Why not just walk across the gates?
After a short river section, the Junction Canal proper begins, a curious mixture of restored old line and, where this wasn't possible, a brand new cut. The first obstacle is the M5 crossing. Here, the restorers used an existing culvert with very limited - and variable - headroom. I was a bit worried about this as Starcross is a bit more high-sided than many boats and the air draught has been further increased by the new, taller, flue I was required to have fitted when I replaced my water heater a year or so back. So it was with some trepidation that we approached the crossing.
Advance warning!
OK So far. . . 
Loads of room (as long as you don't want to see forward to steer!)
Shortly after the culvert are the brand-new locks, including a staircase, swiftly followed by the three old locks that were restored several years previous to the main re-opening. We were assisted up these by a volunteer lock-keeper, whose help was welcome even if his method of working wasn't completely efficient.

At Hanbury Wharf we called in for diesel and gas and I realised what a sheltered life I've had on the Shroppie where the close proximity of Norbury Wharf and Turner's Garage keeps diesel prices to a minimum. I paid up (and was "reminded" that I didn't have to declare 60/40: we settled for 40/60!) but I did draw the line at being asked for £3 by the New Boat Company next door to empty my toilet cassette. That was just taking the p*** (literally!)

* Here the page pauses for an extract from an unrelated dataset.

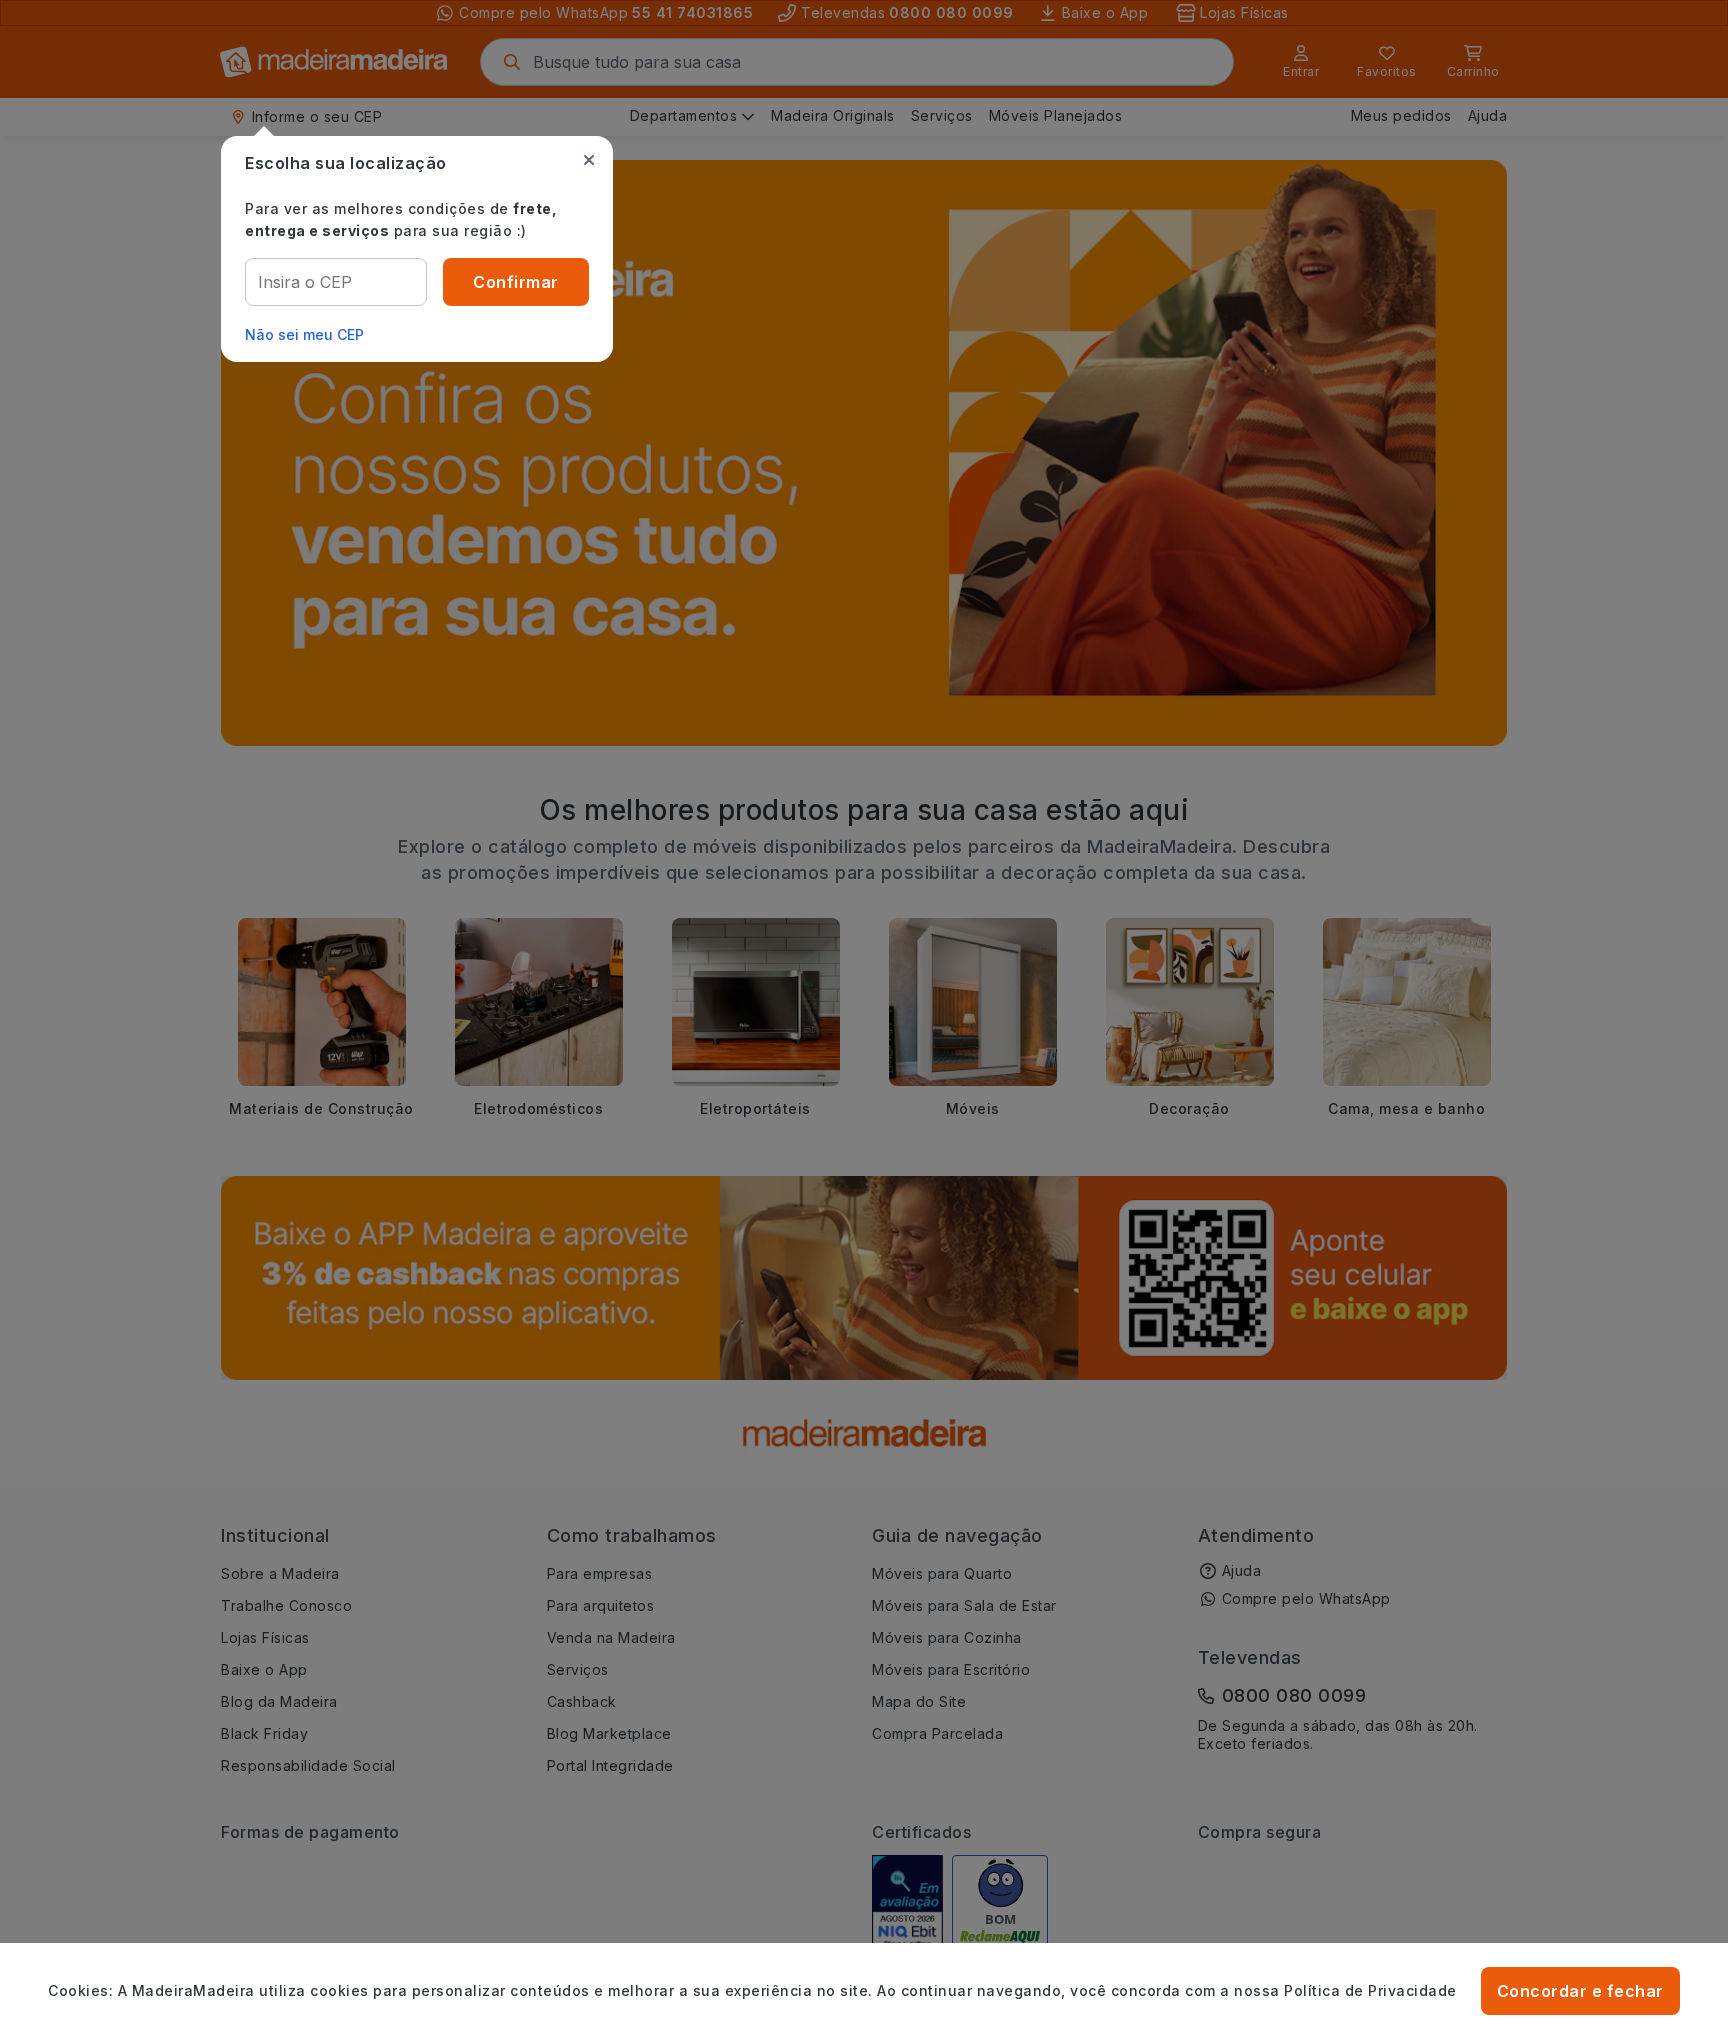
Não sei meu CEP (304, 334)
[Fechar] (589, 160)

Then it was off along a relatively lock-free stretch of the Worcester & Birmingham Canal down to Diglis Basin, where we winded and returned to the Blockhouse Lock, where we left Starcross for the weekend whilst I went down to south Wales to visit my parents. Before leaving, however, we called in at "The Anchor,
The Anchor, Diglis: where a pint is a pint!
Although not quite as basic as its namesake on the Shroppie, this "Anchor" hasn't been overly messed about with and is a proper boaters' pub. It's also one of the last pubs to serve cask beer through a metered electric pump into oversize glasses, which means you get the full pint you've paid for with plenty of room in the glass for the "thick creamy head" that cask beer drinkers are expected to want these days. Revolutionary!


Halfie said...

Ah - memories of the pub in Oaklands Road (I think it was called the Kersal) almost opposite the halls of residence in the seventies. It served Boddies (when it was a proper beer) from electric measured pumps. I'd forgotten about them! The cylinder was mounted horizontally above the outlet: a press of a button caused the piston to move from one side to the other dispensing half a pint as it did so.

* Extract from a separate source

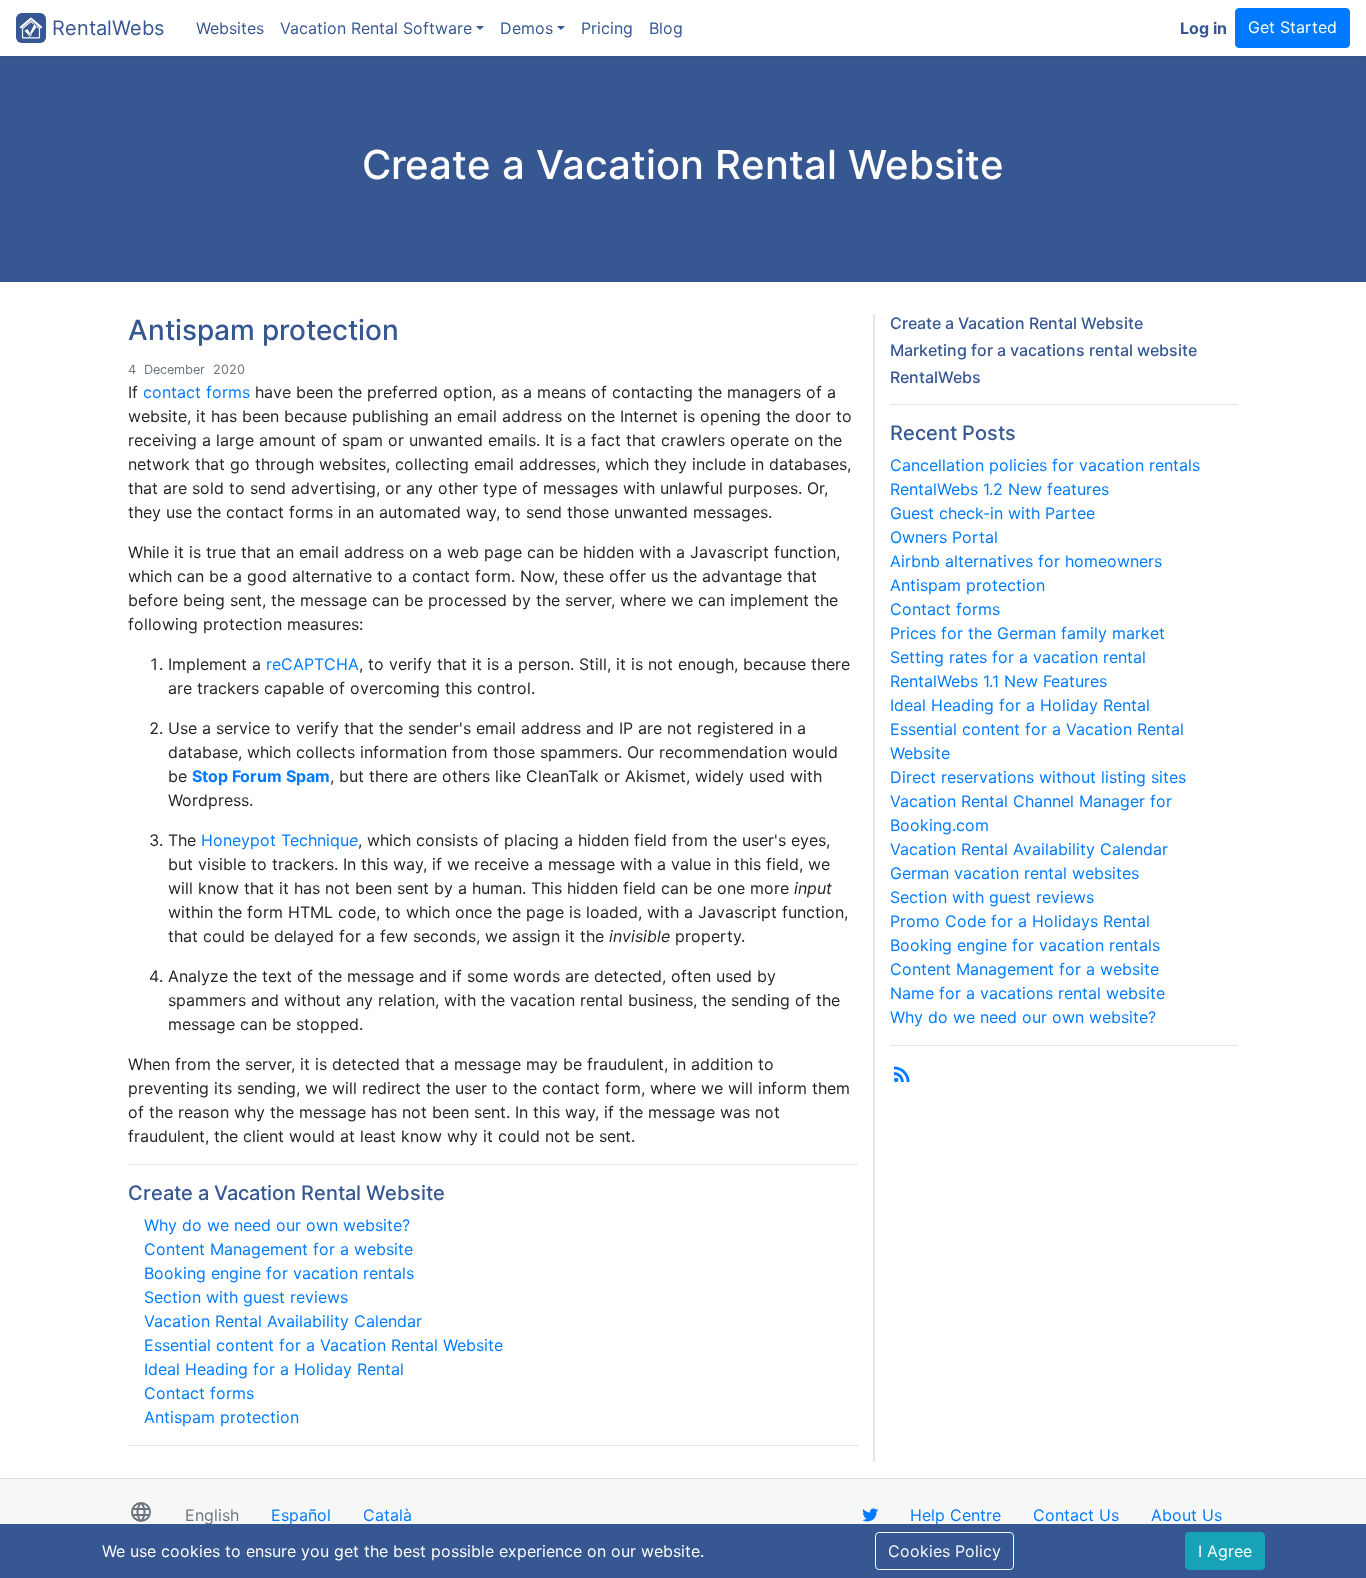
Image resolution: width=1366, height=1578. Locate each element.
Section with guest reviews (246, 1297)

Looking on Google Streetview the pub seems to have been turned into houses.

Anonymous said...

The first thing I was told about the Kersal Hotel wad that they didn't like students! Perhaps they'd seen sense by the time you got there. Unfortunately the pumps in the Anchor are a more modern version where the workings aren't on view. Still nice to get a full pint though!

Sarah said...

They had a similar sounding system in the Cross Keys (M&B) in Penkridge last time I was there - they made it sound as if it was something new and exciting!

I don't like froth and I don't like oversize glasses, and I have lately come to the somewhat uncharitable view that if people are daft enough to want froth, then they deserve short measure!

Anonymous said...

The trouble is that short measure has become the norm. Like you I don't like a foaming head on my beer but it's getting ever harder to avoid. Not too bad in Worcester tonight though!

Adam said...

I'm wondering how these volunteer lock keepers are being trained. the ones at the Soulbury Locks last week weren't very efficient either. I was amazed at the paddles left up and the unnecessary walking backwards and forwards over the gates. I suppose many of them probably aren't boaters, so don't have much experience of working locks.

Grumpy of Leicester said...

Most of the Volunteer Lock Keepers (VLK) have only very recently been trained, most but not all have 'some' boating experience, a few are boaters themselves, and a few have no canal experience whatsoever. I think all the VLK's are eager to learn, but our main role is to *help* not to hinder or take control. We are learning!